• _What is being asked_: Show every line below where "Construction" can be found.

• _Dataset extract_:
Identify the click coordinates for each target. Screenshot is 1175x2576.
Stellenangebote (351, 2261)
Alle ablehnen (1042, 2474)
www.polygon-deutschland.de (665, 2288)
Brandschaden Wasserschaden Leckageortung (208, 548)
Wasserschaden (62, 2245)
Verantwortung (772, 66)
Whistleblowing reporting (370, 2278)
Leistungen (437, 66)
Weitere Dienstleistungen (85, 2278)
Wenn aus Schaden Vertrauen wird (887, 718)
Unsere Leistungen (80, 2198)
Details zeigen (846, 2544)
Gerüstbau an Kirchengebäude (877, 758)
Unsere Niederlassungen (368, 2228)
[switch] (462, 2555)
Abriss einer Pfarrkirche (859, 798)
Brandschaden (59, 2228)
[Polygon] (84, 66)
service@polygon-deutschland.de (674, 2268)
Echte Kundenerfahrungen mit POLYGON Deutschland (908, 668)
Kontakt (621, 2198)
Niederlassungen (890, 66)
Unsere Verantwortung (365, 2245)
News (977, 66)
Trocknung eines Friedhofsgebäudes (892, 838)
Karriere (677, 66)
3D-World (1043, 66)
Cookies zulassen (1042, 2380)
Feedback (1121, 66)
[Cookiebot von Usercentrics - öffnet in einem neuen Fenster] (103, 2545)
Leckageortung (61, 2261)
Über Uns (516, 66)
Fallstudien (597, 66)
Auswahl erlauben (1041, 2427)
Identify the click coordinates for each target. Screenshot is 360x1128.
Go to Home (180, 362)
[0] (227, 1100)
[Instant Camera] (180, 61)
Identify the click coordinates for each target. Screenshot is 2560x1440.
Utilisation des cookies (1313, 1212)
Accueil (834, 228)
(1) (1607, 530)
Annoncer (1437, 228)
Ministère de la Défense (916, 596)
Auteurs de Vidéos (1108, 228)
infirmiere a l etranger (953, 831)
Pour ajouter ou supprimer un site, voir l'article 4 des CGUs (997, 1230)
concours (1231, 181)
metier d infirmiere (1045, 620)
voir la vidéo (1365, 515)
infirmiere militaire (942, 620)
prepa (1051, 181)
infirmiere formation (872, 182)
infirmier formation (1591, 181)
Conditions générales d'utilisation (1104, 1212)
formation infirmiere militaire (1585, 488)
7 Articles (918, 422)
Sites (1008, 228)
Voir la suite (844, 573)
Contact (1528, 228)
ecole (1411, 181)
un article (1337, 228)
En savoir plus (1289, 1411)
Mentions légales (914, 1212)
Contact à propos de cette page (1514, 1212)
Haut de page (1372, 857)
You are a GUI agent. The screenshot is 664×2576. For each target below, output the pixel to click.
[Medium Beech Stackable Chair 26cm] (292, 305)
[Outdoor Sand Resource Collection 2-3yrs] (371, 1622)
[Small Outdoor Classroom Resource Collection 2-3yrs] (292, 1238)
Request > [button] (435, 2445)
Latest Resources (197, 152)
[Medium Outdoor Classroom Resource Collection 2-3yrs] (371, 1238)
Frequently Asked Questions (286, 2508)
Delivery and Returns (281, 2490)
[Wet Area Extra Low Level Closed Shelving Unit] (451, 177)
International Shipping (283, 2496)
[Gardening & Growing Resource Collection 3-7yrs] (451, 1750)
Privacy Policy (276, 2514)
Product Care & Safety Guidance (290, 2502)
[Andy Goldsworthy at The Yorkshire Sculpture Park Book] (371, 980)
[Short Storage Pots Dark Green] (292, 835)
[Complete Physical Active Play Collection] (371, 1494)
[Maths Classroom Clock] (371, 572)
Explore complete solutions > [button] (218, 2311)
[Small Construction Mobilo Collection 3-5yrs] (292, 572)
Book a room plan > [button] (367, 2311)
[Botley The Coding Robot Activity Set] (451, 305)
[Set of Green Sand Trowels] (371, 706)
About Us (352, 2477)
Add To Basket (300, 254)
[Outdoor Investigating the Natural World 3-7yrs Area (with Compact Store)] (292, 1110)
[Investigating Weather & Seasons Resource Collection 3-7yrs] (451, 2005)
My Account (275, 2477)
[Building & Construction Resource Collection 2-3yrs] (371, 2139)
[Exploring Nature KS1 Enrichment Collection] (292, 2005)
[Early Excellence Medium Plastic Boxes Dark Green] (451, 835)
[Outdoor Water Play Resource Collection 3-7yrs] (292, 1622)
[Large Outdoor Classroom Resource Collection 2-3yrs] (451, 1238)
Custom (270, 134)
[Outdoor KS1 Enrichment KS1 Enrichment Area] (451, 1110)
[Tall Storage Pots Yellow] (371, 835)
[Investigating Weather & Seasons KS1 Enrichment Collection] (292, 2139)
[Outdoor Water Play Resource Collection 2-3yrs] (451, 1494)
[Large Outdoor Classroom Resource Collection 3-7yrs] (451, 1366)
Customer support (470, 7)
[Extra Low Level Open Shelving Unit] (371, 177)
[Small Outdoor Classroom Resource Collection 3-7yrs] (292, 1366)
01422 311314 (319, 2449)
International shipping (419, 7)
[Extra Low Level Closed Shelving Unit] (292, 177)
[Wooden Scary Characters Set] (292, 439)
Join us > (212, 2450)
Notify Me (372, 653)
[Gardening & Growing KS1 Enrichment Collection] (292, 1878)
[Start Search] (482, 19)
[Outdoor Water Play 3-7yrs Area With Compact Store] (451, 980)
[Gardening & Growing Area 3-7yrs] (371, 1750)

• _Task result_:
[Small Construction Mobilo Collection 3-5yrs] (292, 572)
[Building & Construction Resource Collection 2-3yrs] (371, 2139)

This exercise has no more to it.